But the record shows that estimates on post-war Iraq prepared by the NIC – a group White House Press Secretary Scott McClellan dismissed as pessimists and naysayers – have been extraordinarily accurate. An NIC report prepared two months before the war began, and first reported in the New York Times this morning, "warned of a possible insurgency against the new Iraqi government or American-led forces, saying that rogue elements from Saddam Hussein's government could work with existing terrorist groups or act independently to wage guerrilla warfare." The report also warned that a war "would increase sympathy across the Islamic world for some terrorist objectives." Twenty months later, "the warnings about anti-American sentiment and instability appear to have been upheld by events."
Speaking yesterday at George Washington University, Sen. Ted Kennedy (D-MA) said, "The Bush administration's failure to shut down al-Qaeda and rebuild Iraq have fueled the insurgency and made the United States more vulnerable to a nuclear attack by terrorists." Kennedy said the shift in attention from al Qaeda to Iraq "has made the mushroom cloud more likely, not less likely."
On Thursday, President Bush claimed that "nearly 100,000 fully trained and equipped Iraqi soldiers, police officers, and other security personnel are working today." But last Monday, the Pentagon said that "only about 53,000 of the 100,000 Iraqis on duty have now undergone training." According to Pentagon documents obtained by Reuters, of the 90,000 in the police force "only 8,169 have received full training." The White House, inexplicably, stands by its 100,000 figure.
President Bush has long insisted that Iraq is now the central battle in the global war on terrorism. But, according to the U.S. military's own assessment, "the Iraqi insurgency remains primarily a home-grown problem." (Even as scores of foreign terrorists pour across the border.) According to top military officials, "loyalists of Saddam Hussein's regime – who have swelled their ranks in recent months as ordinary Iraqis bristle at the U.S. military presence in Iraq – represent the far greater threat to the country's fragile 3-month-old government" than foreign fighters. According to the U.S. military, "Iraqi officials tended to exaggerate the number of foreign fighters in Iraq to obscure the fact that large numbers of their countrymen have taken up arms against U.S. troops and the American-backed interim Iraqi government."
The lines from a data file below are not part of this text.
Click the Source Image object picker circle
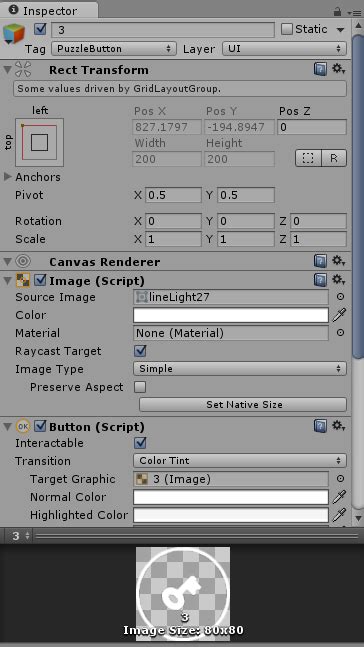 [340, 297]
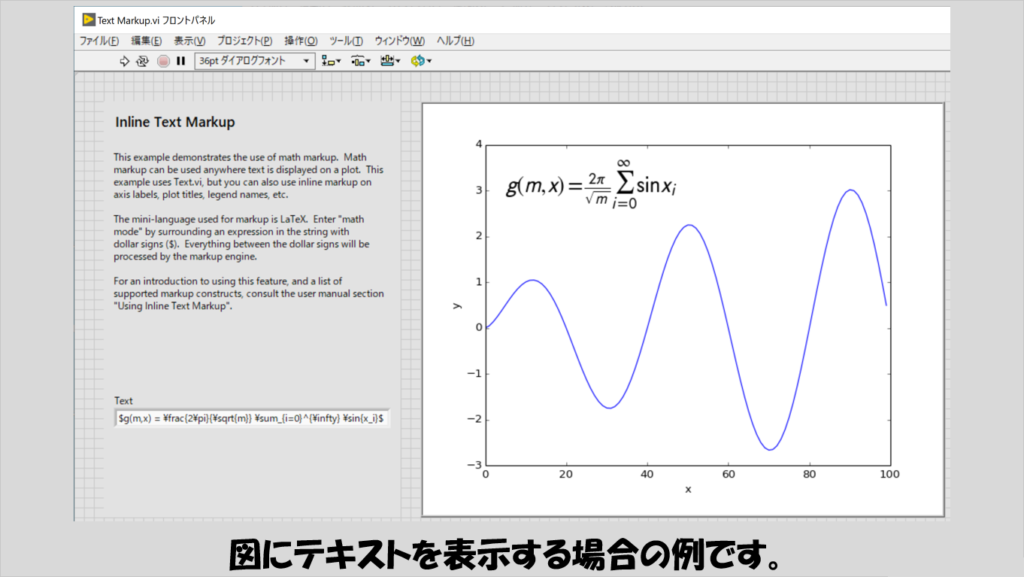Open the Reorder objects tool menu
The image size is (1024, 577).
pos(420,61)
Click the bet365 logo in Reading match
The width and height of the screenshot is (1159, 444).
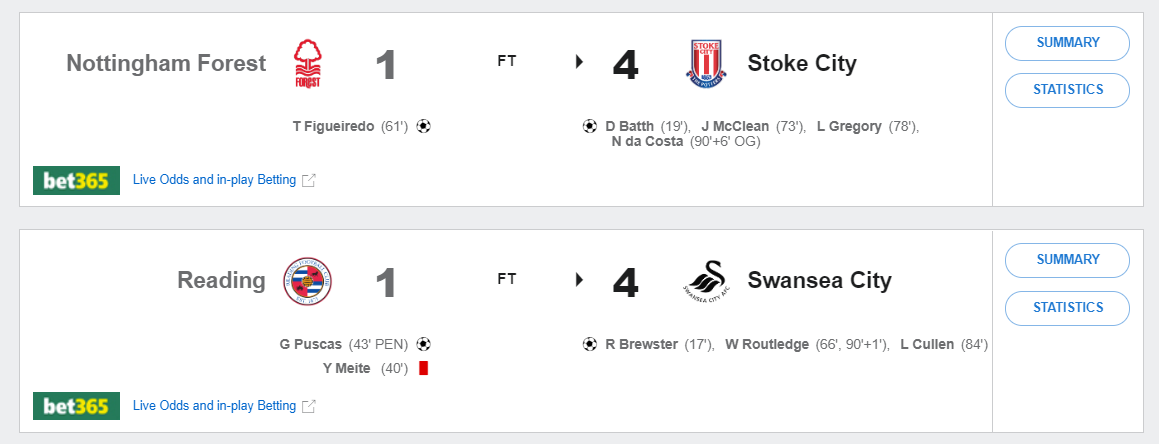tap(76, 406)

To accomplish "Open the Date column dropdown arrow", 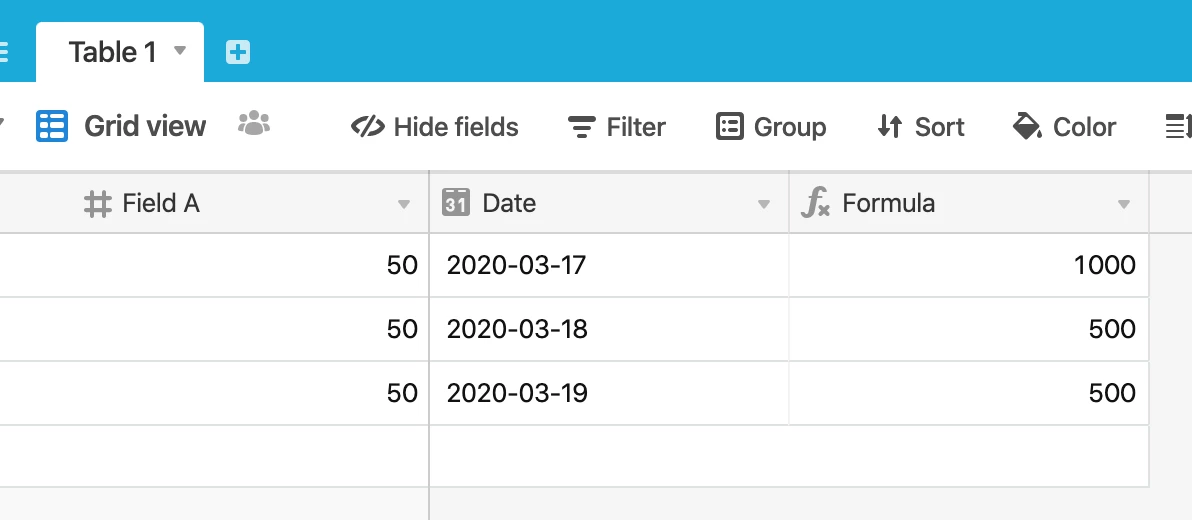I will tap(764, 204).
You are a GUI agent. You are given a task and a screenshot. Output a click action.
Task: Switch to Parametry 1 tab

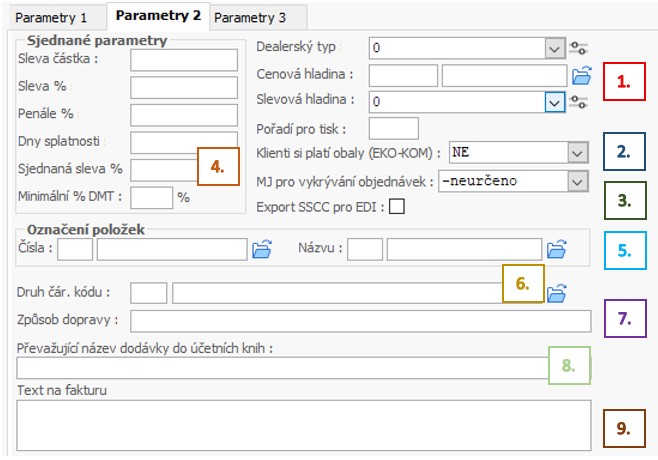(x=51, y=18)
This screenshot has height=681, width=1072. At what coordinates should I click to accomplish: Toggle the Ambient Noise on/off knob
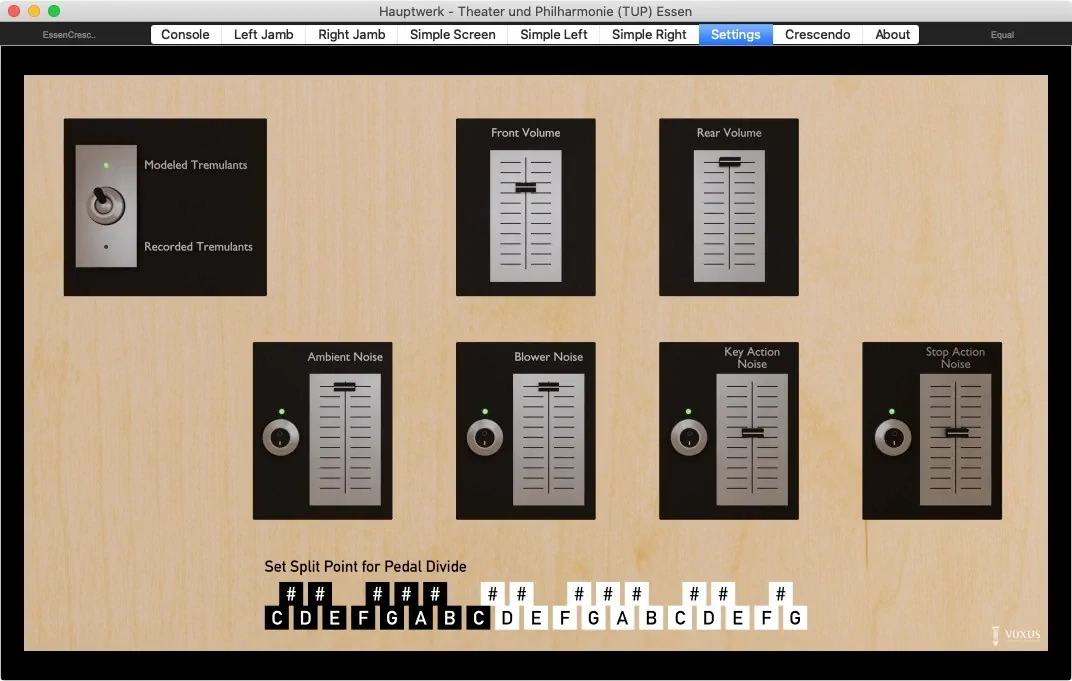[281, 438]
In an interview with the French newspaper Le Figaro, Jordan's King Abdullah – one of the Bush administration's closest allies – said, "It appears to me impossible to organize indisputable elections in the chaos currently reigning in Iraq." Abdullah stressed that "partial elections which excluded cities such as Falluja could isolate Sunni Muslims, saying that could create even deeper divisions in the country." Last week, Defense Secretary Donald Rumsfeld raised the possibility that elections could be excluded from dangerous parts of the country.
Brutal fighting over the past week brought a new, grisly milestone in Iraq, as the number of troops killed in Iraq passed the 1,000 mark. Also, as an indication of the intensity of battles in urban areas, about 1,100 U.S. soldiers and Marines were wounded in Iraq last month, "by far the highest combat injury toll for any month since the war began." So far, over 7,000 soldiers have been wounded in combat. Attacks in sovereign Iraq have been on the rise: Since the transfer of power on June 28, U.S. forces have been attacked an average of 60 times a day, up 20 percent from the three-month period before the transfer of power on June 28; more troops have died in the months after the transfer of power than in the months just before. Condoleezza Rice admitted yesterday, "Not everything has gone as we would have liked it to." And in a press conference yesterday, Secretary of Defense Donald Rumsfeld acknowledged that the situation in Iraq is likely to get worse, not better, in the coming days. The efforts of American troops, the Wall Street Journal writes, have "been made all the harder by the hesitancy of their civilian leaders in the White House." (Americans can remember our fallen soldiers with a new, poignant exhibit, "Eyes Wide Open.")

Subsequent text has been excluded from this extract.